Isabelle grabbed his face in her hands and smashed her lips to his.


"Mother of God," Alec said getting to his feet. "They're kissing up there!"

"I haven't heard anyone coming back up for air, so I'd have to say that they're making out at this point," Jace said flipping through a magazine.

"They're making out!" Alec said.

"Ever the romantic," Jace noted, dabbing his fingertip on his tongue and turning the page. "Is the pizza free after thirty minutes of waiting? I think they owe us several."

"No," Clary said. "Alec, stay here. Alec if you keep moving towards the door I will throw a knife at you. They need it!"

"I don't care if Simon is sexually frustrated…"

"I mean the comfort," Clary said. "They both need the comfort. Don't tell me that Magnus isn't the first person that you held after the last battle ended!"

That got him. Alec's hand dropped from the stoner apartment's doorknob and he turned around.

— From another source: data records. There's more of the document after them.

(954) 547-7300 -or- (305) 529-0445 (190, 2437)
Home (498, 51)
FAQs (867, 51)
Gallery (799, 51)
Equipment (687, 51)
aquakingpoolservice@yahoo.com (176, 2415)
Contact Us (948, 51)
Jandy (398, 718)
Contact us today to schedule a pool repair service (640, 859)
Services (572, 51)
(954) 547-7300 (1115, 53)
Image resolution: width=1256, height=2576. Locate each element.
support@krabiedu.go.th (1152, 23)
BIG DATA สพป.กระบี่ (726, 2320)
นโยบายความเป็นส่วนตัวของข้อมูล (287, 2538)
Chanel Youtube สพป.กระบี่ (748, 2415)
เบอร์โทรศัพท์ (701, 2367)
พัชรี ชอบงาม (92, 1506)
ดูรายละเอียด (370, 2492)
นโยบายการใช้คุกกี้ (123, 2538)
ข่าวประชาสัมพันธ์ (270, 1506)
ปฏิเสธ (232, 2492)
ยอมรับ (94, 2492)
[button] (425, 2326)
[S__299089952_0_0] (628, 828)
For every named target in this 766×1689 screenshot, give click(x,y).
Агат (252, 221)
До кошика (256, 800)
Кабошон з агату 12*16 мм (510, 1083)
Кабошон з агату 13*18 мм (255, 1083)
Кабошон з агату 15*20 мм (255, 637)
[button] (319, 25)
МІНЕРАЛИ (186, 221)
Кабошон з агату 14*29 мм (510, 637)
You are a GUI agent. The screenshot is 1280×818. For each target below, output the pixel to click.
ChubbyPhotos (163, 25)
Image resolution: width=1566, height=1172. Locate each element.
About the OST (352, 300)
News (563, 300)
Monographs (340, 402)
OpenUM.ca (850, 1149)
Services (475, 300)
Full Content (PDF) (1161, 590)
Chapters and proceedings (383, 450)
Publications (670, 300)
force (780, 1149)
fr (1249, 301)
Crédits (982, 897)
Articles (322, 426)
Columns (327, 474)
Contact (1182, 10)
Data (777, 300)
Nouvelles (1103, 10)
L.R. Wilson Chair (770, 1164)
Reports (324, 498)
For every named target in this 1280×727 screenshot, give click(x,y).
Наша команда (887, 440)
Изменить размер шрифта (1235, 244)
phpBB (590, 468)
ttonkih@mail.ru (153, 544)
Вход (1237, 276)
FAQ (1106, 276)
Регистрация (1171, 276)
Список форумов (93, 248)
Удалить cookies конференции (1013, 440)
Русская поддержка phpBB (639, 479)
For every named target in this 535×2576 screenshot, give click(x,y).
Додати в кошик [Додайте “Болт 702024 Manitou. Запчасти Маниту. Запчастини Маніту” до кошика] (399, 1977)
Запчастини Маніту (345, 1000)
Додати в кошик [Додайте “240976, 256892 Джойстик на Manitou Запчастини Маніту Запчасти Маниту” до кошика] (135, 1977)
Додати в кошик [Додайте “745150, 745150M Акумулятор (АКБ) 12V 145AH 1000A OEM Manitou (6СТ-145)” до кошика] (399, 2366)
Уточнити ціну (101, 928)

"Do you honestly think that that's how Isabelle feels about Simon?"

"Yes but no homo," Jace said engrossed in his magazine. Clary ripped it out of his hand.

"That's Home and Style, for God's sake," she said slamming it back down. She looked back up at Alec. "And yes, I think so Alec."


When Simon was little, he'd been even more obsessed with Star Wars than he was now. He'd wanted to be exactly who Luke Skywalker was –this strong, capable Jedi Knight with the force at his fingertips and a sister who was actually cool. He'd also wanted to be right where Luke was, in a galaxy far, far, away. He'd always assumed that everything would be easier away from Mom, Rachel, school, bullies…

But now, hidden away from the world under blankets and over a pile of pillows with Isabelle resting against his arm and popcorn still down the back of his shirt and the taste of Doctor Pepper and lipgloss on his lips, there was nowhere that Simon rather be. It was quite the peaceful moment with his recently converted fangirl girlfriend.

So he wouldn't ruin it by showing her the fucking prequels right away.


This was when the foundation was laid for the birth and naming of Padmé, Anika and Lucas Lewis.